Кружок был преобразован в акционерное общество с основным капиталом в десять тысяч талеров. Этому акционер­ному обществу городское управление безвозмездно предостав­ляло в пользование театральное здание. Управление театром должно было осуществляться советом, который состоял из пред­ставителей городского совета и акционерного общества, интен­данта и музыкального директора. Непосредственное художест­венное и техническое руководство театром принадлежало интен­данту. Интендант и музыкальный директор должны были еже­годно отчитываться перед общим собранием акционеров.

Иммерману, работавшему до этого времени бесплатно, было предложено взять на себя управление городским театром. К середине октября труйпа была уже сформирована, и 28 октяб­ря 1834 года сезон был открыт торжественными увертюрами Вебера и Бетховена и пьесой Клейста «Принц Гомбургский».

Но уже через две недели Иммерману пришлось расстаться с Мендельсоном, который оказался меньшим энтузиастом, чем Иммерман. Фактически Иммерману пришлось самому руково­дить и оперой. Теперь опера стала тяжким бременем. Погло­щая огромные средства, она приводила к дефицитности всего предприятия в целом.

Для того чтобы содержать постоянную труппу, необходимо было обеспечить работу этой труппы в течение летних месяцев. Богатый прирейнский городок Эльберфельд в дальнейшем стал постоянным местопребыванием труппы в летние месяцы. Но эльберфельдская публика, кроме небольшого кружка револю­ционно настроенной молодежи (к которому примыкали моло­дой Энгельс и Фрейлиграт), с энтузиазмом относившейся к спектаклям Иммермана, совершенно не оценила его благород­ных художественных устремлений.

▶ Извлеченные записи:
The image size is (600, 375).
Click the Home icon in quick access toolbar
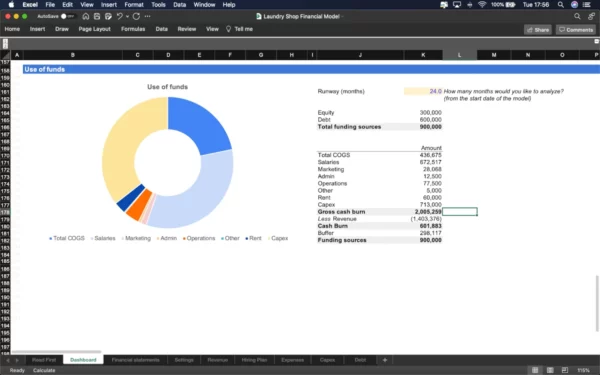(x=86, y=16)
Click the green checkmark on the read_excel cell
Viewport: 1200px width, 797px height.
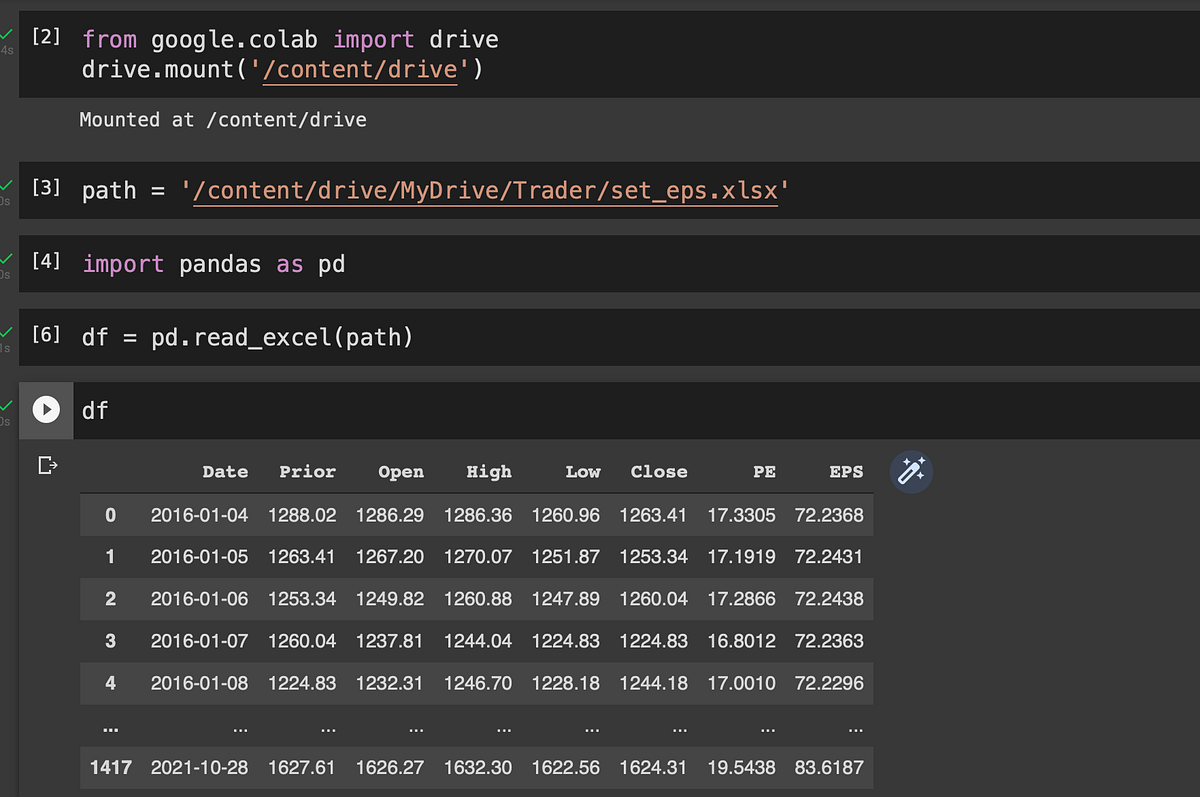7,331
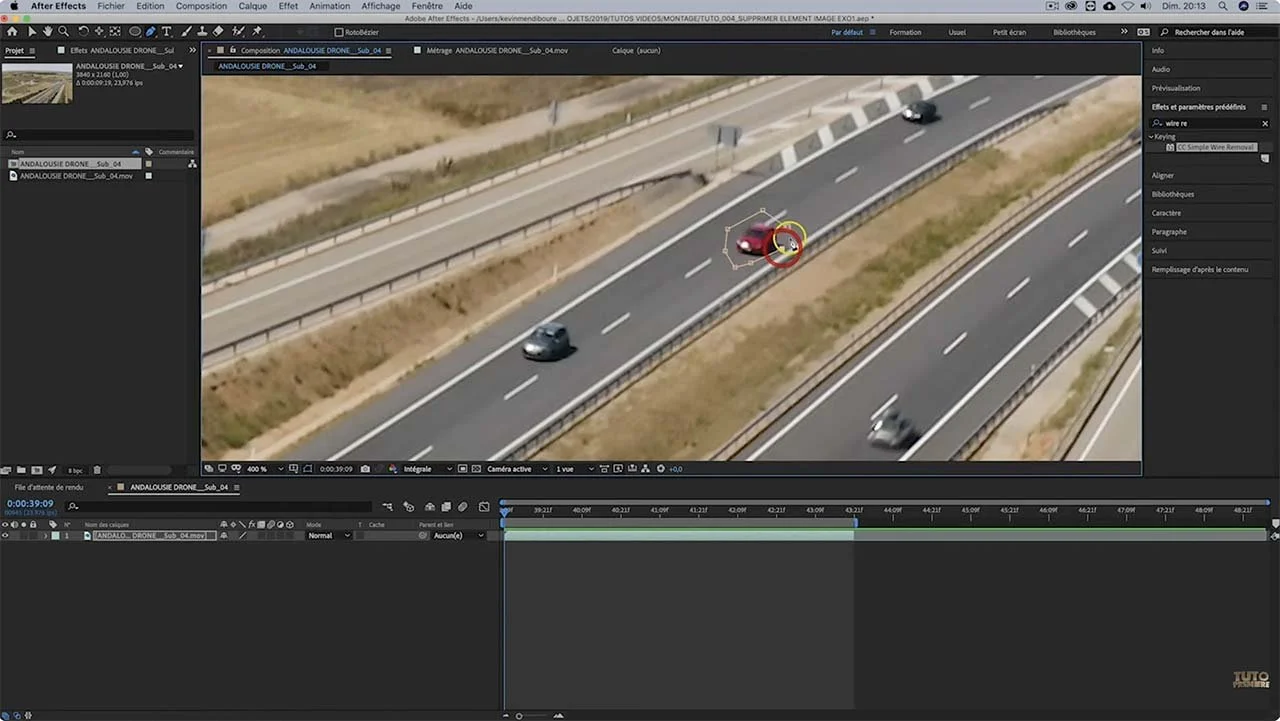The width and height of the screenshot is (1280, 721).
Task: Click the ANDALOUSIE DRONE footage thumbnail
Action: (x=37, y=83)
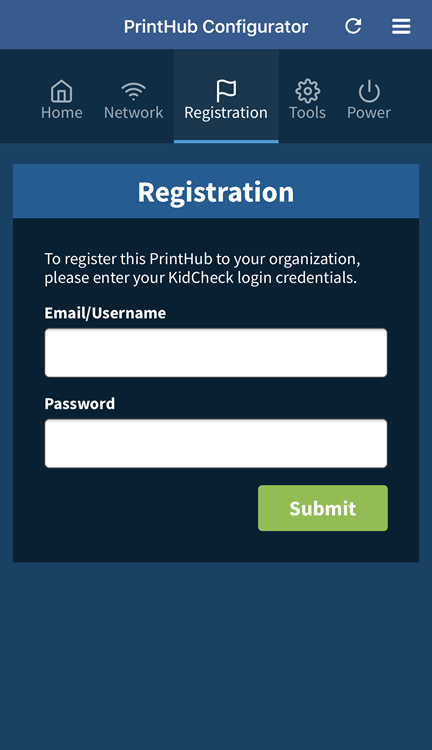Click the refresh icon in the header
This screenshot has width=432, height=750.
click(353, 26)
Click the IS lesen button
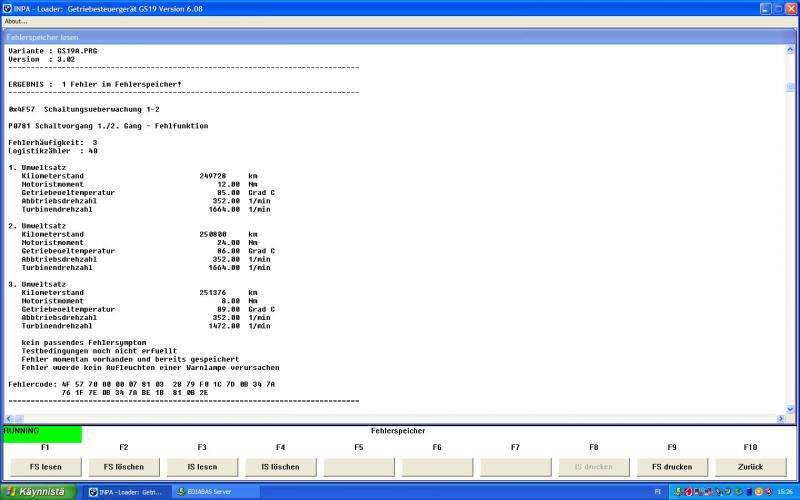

▶ Список заданий:
**a.** Перечислите всех, из кого, согласно тексту о театре Иммермана, должен был состоять совет, управлявший театром.
**b.** Напишите продолжение текста о театре Иммермана, начиная сразу после его последнего предложения.
Записи служат самостоятельным материалом и с текстом не связаны.

▶ Ожидаемые результаты:
**a.** Представители городского совета, представители акционерного общества, интендант и музыкальный директор.

**b.**
Но Иммермана подстерегали еще более горькие невзгоды. С каждым месяцем перед театром все более отчетливо вырисо­вывалась угроза финансового краха. Уже в марте 1836 года денежные средства, которыми располагал театр, были исчер­паны, и предприятие погибло бы уже тогда, если бы некоторые друзья театра не поддержали его крупными суммами. Для продолжения своего существования театр долж.ен был распола­гать ежегодной субсидией в 4000 талеров, но дюссельдорфские меценаты отказались обеспечить эту субсидию и вынесли поста­новление о закрытии театра 1 апреля 1837 года.

Отказ дюссельдорфских бюргеров от субсидирования театра историк театра Эдуард Девриент склонен объяснить тем, что Иммерман шел в репертуаре на слишком смелые эксперименты, что репертуар его носил чересчур литературный характер. Рас­смотрение репертуара Дюссельдорфского театра должно опро­вергнуть это мнение.

Из 355 спектаклей, осуществленных Иммерманом в течение его трехлетнего руководства театром (1834—1837), лишь одна пятая часть приходилась на классические произведения. Это восемь шекспировских пьес («Гамлет», «Макбет», «Король Джон», «Король Лир», «Венецианский купец», «Ромео и Джульетта», «Отелло» и «Юлий Цезарь»), пять пьес Каль-дерона («Жизнь есть сон», «Врач своей чести», «Чудодействен­ный маг», «Саламейский алькальд», «Дочь воздуха»),, шесть пьес Гёте («Стелла», «Эгмонт», «Клавихо», «Фауст», «Ифиге-ния», «Брат и сестра»), восемь пьес Шиллера («Мария Стю­арт», «Смерть Валленштейна», «Дон Карлос», «Орлеанская дева», «Разбойники», «Коварство и любовь», «Заговор Фие-ско», «Мессинская невеста»), три драмы Лессинга («Эмилия Галотти», «Минна фон Барнгельм», «Натан Мудрый»), три драмы Клейста («Кетхен из Гейльбронна», «Семейство Шроф-фенштейн», «Принц Гомбургский»), «Братья» Теренция, «Синяя борода» Тика и три пьесы самого Иммермана («Анд-реас Гофер», «Алексей», «Тартюф в Германии»). Этими пьеса­ми исчерпывается вся «литературная» часть репертуара Дюс­сельдорфского театра. В основном же этот репертуар склады­вался из мещанских драм Коцебу, Шредера и Ифланда, из пьес Раупаха, комедий Бауэрнфельда, Раймунда и Нестроя, а также многочисленных развлекательных пьес всевозможных драмо-делов, как то Бирх-Пфейфера, Анжели, Блюма, Т. Хелля, Гольтея, Тёпфера и других. Кроме того, значительное место в репертуаре занимала опера.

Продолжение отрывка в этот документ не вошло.